Your goal:
Reproduce word for word the lines between those holding "Where should I click to: Expand" and "Task: Delete the scanner using the trash icon", inclusive, and nothing else from the data below.

Information:
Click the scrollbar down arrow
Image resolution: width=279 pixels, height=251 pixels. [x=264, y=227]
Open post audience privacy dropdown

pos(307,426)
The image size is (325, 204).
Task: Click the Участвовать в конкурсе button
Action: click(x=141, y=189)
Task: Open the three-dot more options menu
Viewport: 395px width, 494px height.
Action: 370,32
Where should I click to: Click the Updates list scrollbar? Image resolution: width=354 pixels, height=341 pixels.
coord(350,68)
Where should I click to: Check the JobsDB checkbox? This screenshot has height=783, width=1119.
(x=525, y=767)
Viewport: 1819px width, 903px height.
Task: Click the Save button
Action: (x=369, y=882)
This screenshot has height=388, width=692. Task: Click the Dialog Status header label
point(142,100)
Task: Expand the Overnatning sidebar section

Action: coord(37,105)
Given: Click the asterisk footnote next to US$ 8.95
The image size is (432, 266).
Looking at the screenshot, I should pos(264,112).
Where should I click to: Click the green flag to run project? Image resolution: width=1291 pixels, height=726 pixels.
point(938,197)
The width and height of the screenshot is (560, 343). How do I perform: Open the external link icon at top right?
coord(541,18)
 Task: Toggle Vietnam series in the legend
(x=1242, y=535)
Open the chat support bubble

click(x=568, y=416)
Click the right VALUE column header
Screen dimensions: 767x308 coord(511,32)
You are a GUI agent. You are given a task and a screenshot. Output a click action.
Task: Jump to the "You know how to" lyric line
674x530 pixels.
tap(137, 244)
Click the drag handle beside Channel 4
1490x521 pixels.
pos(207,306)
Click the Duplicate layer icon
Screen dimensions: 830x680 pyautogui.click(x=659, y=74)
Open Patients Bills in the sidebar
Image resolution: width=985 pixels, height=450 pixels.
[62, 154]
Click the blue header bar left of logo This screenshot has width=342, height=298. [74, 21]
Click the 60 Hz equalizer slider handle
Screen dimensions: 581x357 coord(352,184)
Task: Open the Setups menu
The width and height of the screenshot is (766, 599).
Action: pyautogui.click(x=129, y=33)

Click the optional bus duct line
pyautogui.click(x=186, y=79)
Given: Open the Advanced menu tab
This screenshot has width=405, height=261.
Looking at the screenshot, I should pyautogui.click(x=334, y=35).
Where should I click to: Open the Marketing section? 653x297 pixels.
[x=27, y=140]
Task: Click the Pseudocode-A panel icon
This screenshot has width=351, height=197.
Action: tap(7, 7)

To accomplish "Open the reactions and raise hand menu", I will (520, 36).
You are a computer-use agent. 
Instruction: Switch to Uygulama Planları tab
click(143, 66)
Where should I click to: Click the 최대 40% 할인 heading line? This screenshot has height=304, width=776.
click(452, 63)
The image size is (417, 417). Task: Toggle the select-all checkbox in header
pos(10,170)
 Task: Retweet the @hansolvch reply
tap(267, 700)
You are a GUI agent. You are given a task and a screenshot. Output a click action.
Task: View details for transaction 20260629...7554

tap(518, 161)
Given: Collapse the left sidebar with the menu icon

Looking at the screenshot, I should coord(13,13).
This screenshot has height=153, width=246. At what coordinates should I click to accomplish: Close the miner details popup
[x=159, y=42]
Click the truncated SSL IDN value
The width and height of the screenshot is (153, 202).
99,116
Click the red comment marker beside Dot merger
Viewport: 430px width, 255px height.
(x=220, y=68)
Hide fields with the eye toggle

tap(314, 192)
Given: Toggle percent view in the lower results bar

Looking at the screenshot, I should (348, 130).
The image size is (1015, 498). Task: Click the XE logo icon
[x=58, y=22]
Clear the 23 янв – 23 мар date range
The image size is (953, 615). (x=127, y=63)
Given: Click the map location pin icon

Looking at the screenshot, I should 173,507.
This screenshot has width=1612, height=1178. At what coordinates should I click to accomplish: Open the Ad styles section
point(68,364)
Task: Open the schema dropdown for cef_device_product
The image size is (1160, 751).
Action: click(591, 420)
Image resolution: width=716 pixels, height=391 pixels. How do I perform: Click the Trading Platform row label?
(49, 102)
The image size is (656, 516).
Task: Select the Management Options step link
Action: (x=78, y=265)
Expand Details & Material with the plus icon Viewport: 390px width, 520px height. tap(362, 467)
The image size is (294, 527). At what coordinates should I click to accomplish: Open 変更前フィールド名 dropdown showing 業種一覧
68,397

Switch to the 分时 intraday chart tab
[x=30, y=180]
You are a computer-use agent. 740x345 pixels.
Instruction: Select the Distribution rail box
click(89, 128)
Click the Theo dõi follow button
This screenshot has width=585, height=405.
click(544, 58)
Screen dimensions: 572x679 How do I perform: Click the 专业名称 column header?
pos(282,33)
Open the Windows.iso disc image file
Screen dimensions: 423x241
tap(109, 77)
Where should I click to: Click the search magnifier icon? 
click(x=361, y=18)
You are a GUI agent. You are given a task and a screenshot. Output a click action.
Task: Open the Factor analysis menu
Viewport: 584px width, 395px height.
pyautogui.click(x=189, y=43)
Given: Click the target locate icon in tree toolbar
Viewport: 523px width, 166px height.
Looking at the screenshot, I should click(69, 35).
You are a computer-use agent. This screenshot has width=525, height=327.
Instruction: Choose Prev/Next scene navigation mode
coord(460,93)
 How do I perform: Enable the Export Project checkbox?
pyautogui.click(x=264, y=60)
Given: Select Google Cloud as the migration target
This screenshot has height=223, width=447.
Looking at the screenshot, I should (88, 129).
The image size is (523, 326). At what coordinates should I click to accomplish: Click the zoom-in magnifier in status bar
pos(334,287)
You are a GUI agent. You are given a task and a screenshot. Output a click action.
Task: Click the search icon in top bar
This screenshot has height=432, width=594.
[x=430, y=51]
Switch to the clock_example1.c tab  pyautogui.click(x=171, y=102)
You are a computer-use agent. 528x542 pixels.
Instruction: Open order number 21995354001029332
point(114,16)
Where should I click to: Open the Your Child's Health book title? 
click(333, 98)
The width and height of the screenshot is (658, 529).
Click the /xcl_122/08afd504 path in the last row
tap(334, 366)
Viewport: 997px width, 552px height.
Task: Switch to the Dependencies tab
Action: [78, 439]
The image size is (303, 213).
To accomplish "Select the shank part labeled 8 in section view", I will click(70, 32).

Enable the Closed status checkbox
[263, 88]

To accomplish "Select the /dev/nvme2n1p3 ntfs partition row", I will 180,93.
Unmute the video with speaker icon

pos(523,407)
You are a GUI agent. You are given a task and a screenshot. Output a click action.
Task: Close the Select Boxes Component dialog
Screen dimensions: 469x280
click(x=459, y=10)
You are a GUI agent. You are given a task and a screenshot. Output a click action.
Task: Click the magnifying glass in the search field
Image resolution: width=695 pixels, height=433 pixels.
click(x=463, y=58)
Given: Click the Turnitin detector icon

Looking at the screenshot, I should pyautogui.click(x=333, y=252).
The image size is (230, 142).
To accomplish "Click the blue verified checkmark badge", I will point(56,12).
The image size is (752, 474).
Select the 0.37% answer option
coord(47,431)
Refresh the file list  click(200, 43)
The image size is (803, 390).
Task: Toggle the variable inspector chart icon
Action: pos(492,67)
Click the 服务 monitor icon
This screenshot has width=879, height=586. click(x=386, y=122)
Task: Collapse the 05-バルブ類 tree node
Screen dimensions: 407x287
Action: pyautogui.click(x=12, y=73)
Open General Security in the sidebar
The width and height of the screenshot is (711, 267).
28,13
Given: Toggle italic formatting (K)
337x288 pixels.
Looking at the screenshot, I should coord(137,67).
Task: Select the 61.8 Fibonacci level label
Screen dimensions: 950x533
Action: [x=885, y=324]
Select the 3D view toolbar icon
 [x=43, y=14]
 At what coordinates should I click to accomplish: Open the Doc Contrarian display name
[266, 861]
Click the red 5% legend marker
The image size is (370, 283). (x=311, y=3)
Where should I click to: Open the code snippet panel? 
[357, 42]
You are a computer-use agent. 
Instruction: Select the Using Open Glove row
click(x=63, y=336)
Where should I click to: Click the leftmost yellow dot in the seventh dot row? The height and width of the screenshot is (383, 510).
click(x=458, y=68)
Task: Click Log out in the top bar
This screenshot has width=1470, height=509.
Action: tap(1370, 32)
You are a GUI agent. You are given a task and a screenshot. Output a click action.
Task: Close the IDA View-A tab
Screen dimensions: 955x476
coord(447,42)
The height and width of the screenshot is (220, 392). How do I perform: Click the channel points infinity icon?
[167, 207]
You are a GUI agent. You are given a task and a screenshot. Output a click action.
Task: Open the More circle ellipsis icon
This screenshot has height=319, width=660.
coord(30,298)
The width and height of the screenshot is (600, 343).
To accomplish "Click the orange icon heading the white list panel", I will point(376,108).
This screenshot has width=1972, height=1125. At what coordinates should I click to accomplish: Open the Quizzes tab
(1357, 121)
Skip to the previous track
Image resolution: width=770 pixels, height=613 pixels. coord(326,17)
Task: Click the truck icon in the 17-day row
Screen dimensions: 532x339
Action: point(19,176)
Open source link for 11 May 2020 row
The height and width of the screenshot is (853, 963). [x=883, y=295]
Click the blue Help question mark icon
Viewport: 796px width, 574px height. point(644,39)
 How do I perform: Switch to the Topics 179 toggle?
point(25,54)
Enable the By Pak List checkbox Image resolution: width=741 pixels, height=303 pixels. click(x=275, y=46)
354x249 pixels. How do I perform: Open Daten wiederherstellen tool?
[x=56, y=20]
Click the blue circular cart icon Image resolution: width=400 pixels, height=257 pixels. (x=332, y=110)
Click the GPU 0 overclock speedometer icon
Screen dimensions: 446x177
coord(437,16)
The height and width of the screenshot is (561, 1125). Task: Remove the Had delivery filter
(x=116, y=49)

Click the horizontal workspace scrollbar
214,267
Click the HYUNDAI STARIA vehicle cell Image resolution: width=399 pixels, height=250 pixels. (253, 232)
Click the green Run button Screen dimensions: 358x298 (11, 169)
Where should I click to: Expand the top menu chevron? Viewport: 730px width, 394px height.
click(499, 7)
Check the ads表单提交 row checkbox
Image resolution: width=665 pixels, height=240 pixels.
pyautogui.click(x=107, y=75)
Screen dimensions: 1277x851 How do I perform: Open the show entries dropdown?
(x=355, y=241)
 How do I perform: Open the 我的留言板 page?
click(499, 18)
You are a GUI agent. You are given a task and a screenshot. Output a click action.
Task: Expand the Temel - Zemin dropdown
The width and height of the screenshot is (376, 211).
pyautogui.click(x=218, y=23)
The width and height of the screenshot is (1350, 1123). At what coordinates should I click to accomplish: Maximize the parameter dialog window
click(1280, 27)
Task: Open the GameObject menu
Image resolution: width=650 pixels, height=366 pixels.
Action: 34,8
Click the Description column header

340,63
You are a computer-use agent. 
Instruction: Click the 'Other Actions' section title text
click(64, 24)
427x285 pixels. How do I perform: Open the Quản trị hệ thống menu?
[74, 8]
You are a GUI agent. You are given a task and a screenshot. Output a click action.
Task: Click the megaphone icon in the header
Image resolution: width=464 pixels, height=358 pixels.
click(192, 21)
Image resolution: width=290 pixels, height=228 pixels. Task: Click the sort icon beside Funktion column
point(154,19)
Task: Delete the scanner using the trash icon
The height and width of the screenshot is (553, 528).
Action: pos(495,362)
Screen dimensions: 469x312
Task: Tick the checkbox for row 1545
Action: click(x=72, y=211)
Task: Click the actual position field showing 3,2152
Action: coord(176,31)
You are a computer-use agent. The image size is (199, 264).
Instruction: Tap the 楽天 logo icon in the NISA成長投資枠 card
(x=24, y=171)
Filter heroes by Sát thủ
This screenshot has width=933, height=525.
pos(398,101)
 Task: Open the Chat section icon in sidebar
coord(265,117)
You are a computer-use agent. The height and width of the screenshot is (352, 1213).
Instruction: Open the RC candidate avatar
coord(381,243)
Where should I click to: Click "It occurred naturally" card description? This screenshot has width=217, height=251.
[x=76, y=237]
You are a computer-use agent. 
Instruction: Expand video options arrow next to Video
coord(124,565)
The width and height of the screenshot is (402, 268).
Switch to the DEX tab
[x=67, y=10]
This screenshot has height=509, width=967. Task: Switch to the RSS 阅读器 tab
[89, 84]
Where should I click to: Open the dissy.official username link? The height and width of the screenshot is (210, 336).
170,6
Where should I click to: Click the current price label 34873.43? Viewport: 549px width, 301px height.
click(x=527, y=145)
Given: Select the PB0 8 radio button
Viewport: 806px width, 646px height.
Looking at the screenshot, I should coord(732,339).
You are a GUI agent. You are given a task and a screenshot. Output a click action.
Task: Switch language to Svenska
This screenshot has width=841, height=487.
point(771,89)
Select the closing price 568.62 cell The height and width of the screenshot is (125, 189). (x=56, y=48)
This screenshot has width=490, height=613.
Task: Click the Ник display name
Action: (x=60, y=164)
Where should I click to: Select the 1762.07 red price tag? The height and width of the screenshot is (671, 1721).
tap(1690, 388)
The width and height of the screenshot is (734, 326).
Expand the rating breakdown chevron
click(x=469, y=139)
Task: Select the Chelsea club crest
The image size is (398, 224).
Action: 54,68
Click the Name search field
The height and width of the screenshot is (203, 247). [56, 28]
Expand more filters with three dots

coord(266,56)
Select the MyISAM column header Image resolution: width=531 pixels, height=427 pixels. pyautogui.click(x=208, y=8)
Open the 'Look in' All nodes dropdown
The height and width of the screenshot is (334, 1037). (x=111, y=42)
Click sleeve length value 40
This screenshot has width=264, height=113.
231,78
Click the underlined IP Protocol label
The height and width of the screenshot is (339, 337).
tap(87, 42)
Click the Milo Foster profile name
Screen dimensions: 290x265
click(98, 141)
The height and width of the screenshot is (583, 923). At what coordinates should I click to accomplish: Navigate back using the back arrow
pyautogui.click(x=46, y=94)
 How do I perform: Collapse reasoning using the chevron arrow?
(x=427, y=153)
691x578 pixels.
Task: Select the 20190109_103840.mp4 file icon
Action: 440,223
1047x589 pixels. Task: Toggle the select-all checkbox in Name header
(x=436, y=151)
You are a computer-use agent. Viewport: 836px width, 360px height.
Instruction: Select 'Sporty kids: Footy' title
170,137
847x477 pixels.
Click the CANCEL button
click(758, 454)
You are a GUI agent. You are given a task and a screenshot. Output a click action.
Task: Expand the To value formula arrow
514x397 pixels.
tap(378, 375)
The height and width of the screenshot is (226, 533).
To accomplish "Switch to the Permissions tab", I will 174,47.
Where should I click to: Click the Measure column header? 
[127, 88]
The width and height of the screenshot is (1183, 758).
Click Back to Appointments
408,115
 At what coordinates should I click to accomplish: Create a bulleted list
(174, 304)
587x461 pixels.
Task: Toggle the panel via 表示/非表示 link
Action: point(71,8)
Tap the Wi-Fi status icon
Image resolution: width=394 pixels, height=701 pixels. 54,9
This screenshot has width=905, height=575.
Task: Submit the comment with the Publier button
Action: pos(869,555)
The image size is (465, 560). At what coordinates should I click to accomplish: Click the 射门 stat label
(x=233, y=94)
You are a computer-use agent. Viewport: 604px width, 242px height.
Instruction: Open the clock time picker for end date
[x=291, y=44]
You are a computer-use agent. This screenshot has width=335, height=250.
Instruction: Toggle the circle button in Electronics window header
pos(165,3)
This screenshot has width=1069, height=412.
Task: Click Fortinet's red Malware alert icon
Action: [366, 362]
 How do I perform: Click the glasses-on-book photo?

Exercise output:
Where should I click to: Expand the top menu chevron? Viewport: 730px width, 394px height.
click(499, 7)
Check the ads表单提交 row checkbox
Image resolution: width=665 pixels, height=240 pixels.
pyautogui.click(x=107, y=75)
Screen dimensions: 1277x851 How do I perform: Open the show entries dropdown?
(x=355, y=241)
 How do I perform: Open the 我的留言板 page?
click(499, 18)
You are a GUI agent. You are given a task and a screenshot. Output a click action.
Task: Expand the Temel - Zemin dropdown
The width and height of the screenshot is (376, 211).
pyautogui.click(x=218, y=23)
The width and height of the screenshot is (1350, 1123). At what coordinates should I click to accomplish: Maximize the parameter dialog window
click(1280, 27)
Task: Open the GameObject menu
Image resolution: width=650 pixels, height=366 pixels.
Action: 34,8
Click the Description column header

340,63
You are a computer-use agent. 
Instruction: Click the 'Other Actions' section title text
click(64, 24)
427x285 pixels. How do I perform: Open the Quản trị hệ thống menu?
[74, 8]
You are a GUI agent. You are given a task and a screenshot. Output a click action.
Task: Click the megaphone icon in the header
Image resolution: width=464 pixels, height=358 pixels.
click(192, 21)
Image resolution: width=290 pixels, height=228 pixels. Task: Click the sort icon beside Funktion column
point(154,19)
Task: Delete the scanner using the trash icon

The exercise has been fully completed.